Durante casi una década, la presencia y apoyo de las hermanas religiosas y párrocos, contribuyó al crecimiento y desarrollo del taller, pero ya hace dos años, son tres madres las que llevan sus riendas, una particularidad que enaltece aún más el trabajo que desempeñan.
“Para nosotras, todos son nuestros hijos, no hay preferencias”, comentó María Luisa García García. “Los atendemos y cuidamos muy bien, incluso los llevamos a actividades aunque sus padres no vayan. Aquí elaboramos manualidades, cantamos, bailamos, de manera que ellos logren sentirse en familia”, añadió.

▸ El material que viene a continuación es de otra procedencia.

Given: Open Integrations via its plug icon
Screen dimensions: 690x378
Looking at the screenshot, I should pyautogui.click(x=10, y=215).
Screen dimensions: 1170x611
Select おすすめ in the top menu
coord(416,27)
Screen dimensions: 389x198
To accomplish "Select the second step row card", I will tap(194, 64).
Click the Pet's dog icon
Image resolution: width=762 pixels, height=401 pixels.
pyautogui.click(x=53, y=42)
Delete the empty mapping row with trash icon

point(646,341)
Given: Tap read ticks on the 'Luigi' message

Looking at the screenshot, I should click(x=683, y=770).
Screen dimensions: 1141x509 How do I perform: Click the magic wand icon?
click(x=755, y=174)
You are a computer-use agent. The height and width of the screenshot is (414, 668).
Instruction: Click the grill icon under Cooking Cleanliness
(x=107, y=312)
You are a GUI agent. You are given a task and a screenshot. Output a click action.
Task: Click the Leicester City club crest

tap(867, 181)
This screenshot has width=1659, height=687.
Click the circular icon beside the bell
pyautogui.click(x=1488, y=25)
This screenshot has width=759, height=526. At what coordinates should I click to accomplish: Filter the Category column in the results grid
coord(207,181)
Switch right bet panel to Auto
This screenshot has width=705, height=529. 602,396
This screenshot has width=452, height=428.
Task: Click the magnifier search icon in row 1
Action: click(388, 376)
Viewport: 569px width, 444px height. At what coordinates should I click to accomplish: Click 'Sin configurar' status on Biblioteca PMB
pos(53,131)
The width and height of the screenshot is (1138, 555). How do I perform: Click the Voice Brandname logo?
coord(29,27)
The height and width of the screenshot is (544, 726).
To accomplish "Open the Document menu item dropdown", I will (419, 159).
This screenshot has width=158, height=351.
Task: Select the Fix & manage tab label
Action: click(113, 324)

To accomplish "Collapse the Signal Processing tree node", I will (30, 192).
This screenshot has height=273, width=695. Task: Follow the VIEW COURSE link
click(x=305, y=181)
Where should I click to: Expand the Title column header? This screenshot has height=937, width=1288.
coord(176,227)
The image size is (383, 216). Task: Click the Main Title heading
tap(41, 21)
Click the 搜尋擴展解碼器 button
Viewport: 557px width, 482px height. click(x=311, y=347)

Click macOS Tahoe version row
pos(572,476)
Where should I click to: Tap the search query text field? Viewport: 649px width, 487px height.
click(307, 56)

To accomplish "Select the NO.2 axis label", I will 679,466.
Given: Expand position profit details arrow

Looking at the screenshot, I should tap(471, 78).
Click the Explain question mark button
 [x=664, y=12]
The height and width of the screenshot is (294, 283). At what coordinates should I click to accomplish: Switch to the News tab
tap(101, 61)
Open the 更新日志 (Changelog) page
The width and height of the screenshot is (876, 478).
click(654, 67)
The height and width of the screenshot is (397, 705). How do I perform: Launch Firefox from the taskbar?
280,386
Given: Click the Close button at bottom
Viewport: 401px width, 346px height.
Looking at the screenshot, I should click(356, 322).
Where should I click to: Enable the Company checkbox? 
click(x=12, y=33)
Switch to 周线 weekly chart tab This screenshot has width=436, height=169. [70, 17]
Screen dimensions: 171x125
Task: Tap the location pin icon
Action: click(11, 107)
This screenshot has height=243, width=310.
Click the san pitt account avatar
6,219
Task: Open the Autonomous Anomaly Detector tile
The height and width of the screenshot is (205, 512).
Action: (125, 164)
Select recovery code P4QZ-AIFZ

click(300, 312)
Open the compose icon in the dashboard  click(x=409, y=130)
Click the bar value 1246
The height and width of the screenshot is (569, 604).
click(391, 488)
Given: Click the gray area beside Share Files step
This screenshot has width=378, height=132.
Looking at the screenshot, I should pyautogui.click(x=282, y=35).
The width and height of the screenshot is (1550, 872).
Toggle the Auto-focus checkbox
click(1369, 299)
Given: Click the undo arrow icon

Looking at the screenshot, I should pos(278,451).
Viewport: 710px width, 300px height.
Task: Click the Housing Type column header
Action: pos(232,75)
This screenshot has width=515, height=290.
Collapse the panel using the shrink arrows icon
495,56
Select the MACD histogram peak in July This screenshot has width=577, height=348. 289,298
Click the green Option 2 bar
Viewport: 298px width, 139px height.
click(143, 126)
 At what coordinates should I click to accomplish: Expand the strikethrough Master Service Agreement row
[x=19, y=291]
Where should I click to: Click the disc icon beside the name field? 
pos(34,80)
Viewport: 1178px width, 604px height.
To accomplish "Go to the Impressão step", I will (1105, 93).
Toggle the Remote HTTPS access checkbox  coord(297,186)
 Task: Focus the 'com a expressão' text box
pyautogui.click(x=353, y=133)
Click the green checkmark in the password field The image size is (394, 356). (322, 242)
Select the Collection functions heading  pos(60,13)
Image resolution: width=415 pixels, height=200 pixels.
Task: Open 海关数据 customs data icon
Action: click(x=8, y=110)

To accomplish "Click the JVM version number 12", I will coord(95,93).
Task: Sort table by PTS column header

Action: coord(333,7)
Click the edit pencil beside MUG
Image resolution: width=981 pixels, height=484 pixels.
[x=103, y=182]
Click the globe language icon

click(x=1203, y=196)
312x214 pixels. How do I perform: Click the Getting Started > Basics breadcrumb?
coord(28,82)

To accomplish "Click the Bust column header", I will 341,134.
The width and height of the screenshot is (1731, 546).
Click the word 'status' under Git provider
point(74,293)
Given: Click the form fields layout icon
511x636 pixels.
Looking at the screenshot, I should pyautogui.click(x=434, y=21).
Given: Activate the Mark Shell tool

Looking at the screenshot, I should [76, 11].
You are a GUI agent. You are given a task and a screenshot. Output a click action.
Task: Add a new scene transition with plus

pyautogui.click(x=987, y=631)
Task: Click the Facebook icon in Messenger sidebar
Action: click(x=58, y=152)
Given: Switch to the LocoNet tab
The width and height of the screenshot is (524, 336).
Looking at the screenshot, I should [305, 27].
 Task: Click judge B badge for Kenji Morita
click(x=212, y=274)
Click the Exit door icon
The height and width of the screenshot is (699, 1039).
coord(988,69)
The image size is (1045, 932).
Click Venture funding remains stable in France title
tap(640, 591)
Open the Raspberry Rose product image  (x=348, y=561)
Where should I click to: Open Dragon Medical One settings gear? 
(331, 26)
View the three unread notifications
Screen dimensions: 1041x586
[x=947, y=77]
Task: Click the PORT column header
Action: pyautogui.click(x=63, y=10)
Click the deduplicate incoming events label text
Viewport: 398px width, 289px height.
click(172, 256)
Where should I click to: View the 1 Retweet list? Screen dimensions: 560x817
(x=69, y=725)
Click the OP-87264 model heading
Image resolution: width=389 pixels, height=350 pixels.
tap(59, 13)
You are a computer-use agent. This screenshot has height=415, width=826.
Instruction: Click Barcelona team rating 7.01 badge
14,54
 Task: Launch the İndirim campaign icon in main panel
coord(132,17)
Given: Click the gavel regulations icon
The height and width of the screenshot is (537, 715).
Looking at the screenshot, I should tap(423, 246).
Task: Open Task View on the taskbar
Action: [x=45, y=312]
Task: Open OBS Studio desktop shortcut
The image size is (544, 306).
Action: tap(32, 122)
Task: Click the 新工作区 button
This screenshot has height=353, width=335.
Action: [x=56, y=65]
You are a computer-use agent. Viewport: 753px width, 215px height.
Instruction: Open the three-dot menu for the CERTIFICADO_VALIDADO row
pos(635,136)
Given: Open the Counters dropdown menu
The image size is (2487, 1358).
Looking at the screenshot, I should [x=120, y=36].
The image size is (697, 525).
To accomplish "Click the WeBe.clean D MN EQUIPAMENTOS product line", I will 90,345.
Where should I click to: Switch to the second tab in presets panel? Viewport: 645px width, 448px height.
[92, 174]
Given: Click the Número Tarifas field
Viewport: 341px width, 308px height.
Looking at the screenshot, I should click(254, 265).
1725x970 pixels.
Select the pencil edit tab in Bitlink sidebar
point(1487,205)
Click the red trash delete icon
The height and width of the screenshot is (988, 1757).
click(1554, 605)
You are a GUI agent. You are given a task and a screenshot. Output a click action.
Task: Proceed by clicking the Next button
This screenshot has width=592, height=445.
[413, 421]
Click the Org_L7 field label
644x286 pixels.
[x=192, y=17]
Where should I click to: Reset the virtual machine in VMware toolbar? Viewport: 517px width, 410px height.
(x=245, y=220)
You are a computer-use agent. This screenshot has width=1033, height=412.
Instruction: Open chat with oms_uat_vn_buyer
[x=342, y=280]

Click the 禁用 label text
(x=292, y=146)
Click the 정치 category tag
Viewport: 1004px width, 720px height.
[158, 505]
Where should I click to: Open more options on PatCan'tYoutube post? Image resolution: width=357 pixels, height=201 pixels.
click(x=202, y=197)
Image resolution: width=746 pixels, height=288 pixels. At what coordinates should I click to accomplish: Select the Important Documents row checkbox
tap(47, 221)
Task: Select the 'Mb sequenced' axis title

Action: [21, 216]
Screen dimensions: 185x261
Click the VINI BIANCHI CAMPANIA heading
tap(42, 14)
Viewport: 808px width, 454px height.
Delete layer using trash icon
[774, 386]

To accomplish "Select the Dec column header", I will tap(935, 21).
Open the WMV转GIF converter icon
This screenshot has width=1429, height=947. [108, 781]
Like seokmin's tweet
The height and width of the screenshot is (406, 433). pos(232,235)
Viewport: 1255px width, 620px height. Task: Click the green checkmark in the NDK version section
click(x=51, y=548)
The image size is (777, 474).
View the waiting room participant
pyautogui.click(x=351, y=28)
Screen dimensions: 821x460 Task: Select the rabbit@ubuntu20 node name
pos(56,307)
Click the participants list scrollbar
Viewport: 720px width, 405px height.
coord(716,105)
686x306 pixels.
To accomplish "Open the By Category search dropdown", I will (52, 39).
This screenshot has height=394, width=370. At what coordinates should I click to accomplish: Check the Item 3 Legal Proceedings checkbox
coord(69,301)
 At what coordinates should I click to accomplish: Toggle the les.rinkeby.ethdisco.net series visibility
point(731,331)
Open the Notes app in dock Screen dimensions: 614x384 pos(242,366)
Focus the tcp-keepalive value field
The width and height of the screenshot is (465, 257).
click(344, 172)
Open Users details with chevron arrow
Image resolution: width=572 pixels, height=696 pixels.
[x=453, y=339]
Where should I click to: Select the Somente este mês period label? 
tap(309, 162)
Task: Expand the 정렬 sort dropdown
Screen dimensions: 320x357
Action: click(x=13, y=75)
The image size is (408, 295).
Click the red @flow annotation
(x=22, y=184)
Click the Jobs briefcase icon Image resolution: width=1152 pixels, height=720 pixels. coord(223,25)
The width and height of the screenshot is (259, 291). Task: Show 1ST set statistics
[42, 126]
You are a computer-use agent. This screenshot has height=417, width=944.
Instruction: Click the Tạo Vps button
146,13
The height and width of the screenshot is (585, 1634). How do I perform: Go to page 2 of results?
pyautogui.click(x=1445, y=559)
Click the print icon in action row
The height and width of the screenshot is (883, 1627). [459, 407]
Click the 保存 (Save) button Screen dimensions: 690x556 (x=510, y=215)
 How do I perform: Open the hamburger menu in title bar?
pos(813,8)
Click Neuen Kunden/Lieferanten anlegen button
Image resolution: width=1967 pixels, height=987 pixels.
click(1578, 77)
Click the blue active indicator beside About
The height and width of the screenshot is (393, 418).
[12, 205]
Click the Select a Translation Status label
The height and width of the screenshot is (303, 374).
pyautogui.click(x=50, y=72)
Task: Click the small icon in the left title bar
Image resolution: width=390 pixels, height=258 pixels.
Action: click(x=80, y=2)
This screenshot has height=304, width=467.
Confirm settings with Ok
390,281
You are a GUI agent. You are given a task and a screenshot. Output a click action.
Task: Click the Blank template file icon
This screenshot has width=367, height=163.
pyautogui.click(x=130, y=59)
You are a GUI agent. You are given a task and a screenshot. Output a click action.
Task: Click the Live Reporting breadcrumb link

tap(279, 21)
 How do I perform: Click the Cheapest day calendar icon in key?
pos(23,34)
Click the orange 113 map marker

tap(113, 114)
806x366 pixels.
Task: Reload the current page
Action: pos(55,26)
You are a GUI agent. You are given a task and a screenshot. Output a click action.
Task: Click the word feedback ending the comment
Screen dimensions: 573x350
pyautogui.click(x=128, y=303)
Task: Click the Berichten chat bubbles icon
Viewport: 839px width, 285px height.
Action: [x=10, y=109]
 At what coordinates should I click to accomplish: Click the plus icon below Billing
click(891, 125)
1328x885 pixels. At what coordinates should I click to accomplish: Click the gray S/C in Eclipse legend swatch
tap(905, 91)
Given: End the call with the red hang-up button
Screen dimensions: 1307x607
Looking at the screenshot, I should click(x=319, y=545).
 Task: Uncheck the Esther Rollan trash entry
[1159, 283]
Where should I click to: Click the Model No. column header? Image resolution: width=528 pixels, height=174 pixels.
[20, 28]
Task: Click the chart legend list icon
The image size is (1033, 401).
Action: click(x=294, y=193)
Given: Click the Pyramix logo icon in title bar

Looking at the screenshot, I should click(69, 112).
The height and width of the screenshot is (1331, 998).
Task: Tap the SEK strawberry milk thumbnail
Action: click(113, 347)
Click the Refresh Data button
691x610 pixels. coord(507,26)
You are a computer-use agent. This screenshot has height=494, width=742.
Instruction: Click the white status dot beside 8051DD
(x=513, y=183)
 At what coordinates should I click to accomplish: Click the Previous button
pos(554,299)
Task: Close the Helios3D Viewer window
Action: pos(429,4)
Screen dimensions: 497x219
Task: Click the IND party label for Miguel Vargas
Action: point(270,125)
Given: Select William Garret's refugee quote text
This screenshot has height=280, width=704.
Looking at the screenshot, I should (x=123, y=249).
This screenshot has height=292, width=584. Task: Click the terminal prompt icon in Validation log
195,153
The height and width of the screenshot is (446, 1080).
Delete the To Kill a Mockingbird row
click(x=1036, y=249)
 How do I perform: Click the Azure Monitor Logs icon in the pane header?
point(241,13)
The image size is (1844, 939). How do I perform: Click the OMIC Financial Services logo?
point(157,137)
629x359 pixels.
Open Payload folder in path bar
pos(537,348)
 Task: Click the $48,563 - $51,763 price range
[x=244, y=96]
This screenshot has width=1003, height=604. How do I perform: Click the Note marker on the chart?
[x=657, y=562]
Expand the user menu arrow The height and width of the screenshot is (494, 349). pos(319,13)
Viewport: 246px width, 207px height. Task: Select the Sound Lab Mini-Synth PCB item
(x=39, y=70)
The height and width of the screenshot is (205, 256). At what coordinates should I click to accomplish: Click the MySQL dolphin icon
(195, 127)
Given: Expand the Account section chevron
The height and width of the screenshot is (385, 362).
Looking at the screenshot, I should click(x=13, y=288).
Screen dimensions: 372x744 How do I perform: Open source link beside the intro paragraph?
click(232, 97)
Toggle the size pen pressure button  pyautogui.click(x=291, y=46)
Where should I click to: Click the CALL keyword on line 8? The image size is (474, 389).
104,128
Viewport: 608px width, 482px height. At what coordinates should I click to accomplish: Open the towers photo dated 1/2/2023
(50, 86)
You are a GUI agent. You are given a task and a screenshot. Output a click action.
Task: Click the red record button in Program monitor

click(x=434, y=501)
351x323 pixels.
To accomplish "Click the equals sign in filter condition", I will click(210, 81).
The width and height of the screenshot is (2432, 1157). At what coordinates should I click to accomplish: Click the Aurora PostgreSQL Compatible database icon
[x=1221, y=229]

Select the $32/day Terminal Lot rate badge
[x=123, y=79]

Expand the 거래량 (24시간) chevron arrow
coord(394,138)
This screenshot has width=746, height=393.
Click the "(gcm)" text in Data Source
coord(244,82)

“Yo he podido desenvolverme sin problemas con los muchachos”, dijo Elsy Legrá Sánchez. “Me respetan y se llevan conmigo porque los trato con mucho cariño. Les enseño cosas y casi todos tienen la capacidad de aprender rápido. Para mí ha sido algo grande; me siento orgullosa de atenderlos y de la experiencia adquirida”, agregó.

Advertir cómo algunos que ni siquiera podían hablar o caminar con soltura, hoy hasta cantan y bailan, reconforta a estas mujeres y dibuja, en la comisura de sus labios, un sentimiento de beneplácito.
“Uno percibe la forma en que se desarrollan al margen de la discapacidad. Al principio creí que era la única madre en esta situación, pero luego conocí a otras y fui aprendiendo. No ha sido fácil, mi hijo ha llegado a agredirme, tengo algunas lesiones; sin embargo, la oportunidad de servir a otros como él, es un verdadero bálsamo”, concluyó Marina.